When I interviewed Akemi, an 18-year-old transgender man, on Okinawa, Japan’s southernmost island, the last place I expected the conversation to lead me was to a comic book store.
“I was born and raised as a female. But even in elementary school, I felt like I wanted to be treated more like a male,” Akemi told me, describing the physical and verbal harassment he faced from as early as his elementary school days and his brutal social isolation in junior high and high school. Though he didn’t have the vocabulary to describe how he felt at the time, he remembers thinking, Is the way I feel wrong?
When he was 16, his sister told him about the word “transgender” and suggested he look it up online. A lot of the websites he found were about medical procedures — but he just wanted information, maybe even a role model. He saw mention of comic books — in Japan’s world-famous manga style — and bought them immediately.
Further north, in Osaka, Aiko, a 20-year-old transgender university student, told me a similar story. When she was 17 and in high school, she happened upon a manga book featuring a transgender character.
“Before reading that comic book, I thought that I was different and I tried to hide it,” she said. “But once I read the comic book I started to think it’s OK to be different and it completely changed how I thought about myself.” But for Aiko the experience was bittersweet — she knew the transgender manga characters, like many of the portrayals of transgender people on Japanese television, were based more on stereotypes than reality.

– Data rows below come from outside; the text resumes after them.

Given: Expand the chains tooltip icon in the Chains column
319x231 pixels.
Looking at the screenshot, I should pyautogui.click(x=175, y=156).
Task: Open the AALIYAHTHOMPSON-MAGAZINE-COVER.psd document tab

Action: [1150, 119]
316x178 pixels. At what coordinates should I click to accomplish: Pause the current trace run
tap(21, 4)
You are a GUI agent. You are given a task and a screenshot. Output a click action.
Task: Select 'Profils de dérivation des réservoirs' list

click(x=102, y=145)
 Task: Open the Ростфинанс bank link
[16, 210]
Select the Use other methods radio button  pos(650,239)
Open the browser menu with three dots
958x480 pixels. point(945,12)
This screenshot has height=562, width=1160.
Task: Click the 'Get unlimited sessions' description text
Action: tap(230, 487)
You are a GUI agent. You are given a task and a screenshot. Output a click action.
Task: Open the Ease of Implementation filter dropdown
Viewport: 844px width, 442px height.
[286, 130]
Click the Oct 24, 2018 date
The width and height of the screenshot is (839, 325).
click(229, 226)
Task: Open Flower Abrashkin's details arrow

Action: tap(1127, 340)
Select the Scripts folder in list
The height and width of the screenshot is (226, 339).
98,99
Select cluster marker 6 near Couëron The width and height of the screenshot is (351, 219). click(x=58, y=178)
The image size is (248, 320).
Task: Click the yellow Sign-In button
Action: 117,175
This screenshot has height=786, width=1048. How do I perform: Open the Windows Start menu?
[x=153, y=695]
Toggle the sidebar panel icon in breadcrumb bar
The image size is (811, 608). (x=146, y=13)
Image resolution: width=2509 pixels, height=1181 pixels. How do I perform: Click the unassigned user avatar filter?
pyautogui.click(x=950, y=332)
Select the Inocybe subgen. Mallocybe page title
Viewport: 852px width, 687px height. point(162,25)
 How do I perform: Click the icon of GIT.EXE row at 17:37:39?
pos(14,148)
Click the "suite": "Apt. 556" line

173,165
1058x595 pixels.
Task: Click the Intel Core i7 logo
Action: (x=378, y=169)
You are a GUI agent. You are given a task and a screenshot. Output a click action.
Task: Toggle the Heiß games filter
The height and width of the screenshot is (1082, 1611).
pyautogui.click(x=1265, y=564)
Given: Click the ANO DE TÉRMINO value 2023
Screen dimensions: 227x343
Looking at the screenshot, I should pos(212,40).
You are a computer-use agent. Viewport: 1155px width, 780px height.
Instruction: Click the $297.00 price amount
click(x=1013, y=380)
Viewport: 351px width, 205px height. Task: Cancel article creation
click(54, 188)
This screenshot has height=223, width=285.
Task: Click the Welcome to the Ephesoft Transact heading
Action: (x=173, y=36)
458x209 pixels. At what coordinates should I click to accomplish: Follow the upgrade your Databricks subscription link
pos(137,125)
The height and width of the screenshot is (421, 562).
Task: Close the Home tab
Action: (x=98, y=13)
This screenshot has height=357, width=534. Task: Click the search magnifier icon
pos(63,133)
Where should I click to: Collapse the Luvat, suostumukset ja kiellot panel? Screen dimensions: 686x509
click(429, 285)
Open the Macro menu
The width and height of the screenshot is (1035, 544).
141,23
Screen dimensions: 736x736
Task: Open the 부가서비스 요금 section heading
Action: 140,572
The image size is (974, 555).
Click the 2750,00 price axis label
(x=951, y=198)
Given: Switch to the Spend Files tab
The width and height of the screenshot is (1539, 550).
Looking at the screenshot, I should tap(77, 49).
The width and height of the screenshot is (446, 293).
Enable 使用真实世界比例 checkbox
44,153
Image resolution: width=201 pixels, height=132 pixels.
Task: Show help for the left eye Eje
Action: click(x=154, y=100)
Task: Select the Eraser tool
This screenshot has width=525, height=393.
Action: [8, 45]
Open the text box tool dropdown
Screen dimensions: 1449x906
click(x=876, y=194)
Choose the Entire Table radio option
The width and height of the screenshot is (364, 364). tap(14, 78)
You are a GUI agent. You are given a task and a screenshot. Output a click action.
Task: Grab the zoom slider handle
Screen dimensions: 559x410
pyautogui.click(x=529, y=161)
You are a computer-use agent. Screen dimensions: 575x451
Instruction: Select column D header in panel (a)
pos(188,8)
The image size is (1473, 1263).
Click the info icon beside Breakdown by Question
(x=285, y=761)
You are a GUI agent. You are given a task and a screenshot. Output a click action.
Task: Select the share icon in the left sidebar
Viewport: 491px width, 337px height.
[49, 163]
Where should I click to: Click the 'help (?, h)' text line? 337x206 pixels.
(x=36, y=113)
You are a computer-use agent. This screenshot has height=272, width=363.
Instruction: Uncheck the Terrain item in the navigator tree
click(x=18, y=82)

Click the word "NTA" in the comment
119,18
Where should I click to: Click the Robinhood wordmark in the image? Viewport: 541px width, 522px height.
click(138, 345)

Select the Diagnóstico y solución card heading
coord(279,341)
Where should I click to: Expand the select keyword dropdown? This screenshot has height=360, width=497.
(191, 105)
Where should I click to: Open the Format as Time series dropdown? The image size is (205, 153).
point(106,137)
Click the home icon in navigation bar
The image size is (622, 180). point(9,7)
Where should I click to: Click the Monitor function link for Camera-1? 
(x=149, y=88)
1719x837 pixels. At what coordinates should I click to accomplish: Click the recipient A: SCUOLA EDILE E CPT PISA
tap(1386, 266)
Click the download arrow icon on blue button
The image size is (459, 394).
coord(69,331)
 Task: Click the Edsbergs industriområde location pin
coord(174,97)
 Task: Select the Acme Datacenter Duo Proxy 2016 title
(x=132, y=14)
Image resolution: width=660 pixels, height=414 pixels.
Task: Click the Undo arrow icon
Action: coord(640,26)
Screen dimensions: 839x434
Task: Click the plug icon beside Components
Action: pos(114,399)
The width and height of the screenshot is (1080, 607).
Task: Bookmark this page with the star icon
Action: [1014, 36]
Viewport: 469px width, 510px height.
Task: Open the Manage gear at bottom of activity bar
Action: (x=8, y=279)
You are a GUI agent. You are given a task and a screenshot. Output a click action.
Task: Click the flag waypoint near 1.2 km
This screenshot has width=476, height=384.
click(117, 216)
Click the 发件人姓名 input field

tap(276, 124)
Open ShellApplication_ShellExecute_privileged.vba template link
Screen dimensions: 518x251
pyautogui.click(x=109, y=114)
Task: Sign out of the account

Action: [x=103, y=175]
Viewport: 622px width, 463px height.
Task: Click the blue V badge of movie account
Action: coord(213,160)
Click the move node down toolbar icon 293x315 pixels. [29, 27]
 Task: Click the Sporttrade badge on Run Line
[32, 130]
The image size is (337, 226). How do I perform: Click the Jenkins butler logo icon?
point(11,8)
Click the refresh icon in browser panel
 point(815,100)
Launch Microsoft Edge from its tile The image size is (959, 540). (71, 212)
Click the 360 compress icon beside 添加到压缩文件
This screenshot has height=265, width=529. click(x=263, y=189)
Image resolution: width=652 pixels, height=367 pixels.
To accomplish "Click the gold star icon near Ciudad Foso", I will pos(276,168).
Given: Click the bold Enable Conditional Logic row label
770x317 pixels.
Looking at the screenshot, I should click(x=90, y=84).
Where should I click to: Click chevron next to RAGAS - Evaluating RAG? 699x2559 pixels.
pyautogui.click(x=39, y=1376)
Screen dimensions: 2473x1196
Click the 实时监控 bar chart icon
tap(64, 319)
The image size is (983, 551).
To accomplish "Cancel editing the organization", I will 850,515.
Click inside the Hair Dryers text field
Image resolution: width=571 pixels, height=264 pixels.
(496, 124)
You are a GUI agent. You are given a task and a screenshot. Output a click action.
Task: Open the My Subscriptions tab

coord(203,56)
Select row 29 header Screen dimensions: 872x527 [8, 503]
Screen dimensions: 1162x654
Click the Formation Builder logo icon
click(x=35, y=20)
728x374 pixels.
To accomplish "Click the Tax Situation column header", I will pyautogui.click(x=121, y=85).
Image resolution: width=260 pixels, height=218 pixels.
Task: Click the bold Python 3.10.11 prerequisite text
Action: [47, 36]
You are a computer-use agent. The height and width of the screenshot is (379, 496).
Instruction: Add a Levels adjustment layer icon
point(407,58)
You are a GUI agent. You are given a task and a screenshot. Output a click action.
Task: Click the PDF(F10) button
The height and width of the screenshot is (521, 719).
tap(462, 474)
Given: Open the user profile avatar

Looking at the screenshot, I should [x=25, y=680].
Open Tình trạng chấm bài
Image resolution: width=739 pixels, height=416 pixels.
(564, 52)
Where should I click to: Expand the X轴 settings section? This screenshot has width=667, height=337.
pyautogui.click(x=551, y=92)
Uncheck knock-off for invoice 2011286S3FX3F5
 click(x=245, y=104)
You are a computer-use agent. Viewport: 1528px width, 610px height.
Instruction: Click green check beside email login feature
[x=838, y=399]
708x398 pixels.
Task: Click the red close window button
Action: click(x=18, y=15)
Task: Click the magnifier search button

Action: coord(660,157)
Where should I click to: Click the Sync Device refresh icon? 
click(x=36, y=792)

I was in Japan to document lesbian, gay, bisexual, and transgender youth’s experiences of bullying in schools — and, as Human Rights Watch does in 90 countries around the world on a range of issues, produce a report with policy recommendations for the government. In every interview, LGBT students told me that when they began to notice they were different from their peers, they searched desperately for information. Neither Japan’s national school curriculum nor its antibullying policy mentions sexual orientation or gender identity. In this void, LGBT manga characters were both instructive and hopeful.
But they weren’t real people — just storybook characters.
One straight ally who volunteered for an LGBT student group told me, “In high school I started reading comic books. That’s how I came to know about LGBT people. But I thought it only happened in imaginary comic books, not real life.” It wasn’t until years later when a bisexual classmate came out to her that she realized LGBT people were not fictional entertainment devices.
Manga comics and their animated counterpart, anime, are extremely popular in Japan. They’re also safe spaces for creative self-expression, including diverse portrayals of sexual orientation and gender identity. As Japanese activists have noted, while it’s socially acceptable to enjoy gay cartoon characters, it’s less accepted to be openly gay yourself. And while a national debate on same-sex marriage rights has begun in recent years, LGBT people broadly lack basic legal protections.
When LGBT youth are faced with limited information about gender and sexuality, cartoons become a crucial, lifesaving source of information for them as they learn about themselves. As Akemi told me, “I only heard about LGBT people from teachers when they made gay jokes.”
So we wanted to create comic books that reflected the experiences of real people, not fictitious characters. The manga series in our report was produced directly from student testimony we supplied to Taiji Utagawa, a gay cartoonist.
These stories will resonate with a lot of LGBT youth. They should also be instructive for policymakers tasked with making Japan’s schools safe. One is about teacher ignorance, and one about homophobic behavior by teachers. Another is about LGBT students’ feelings of deep isolation, and another about trying to fit in at school.
The voices of Japanese LGBT youth should be included as the government revises both its bullying prevention policy and the national curriculum this year. The four stories Utagawa illustrated for Human Rights Watch offer a glimpse into the barriers LGBT students face. At a very basic level, both documents should acknowledge that there are LGBT students in Japan’s schools — and that they have the same rights as all other students.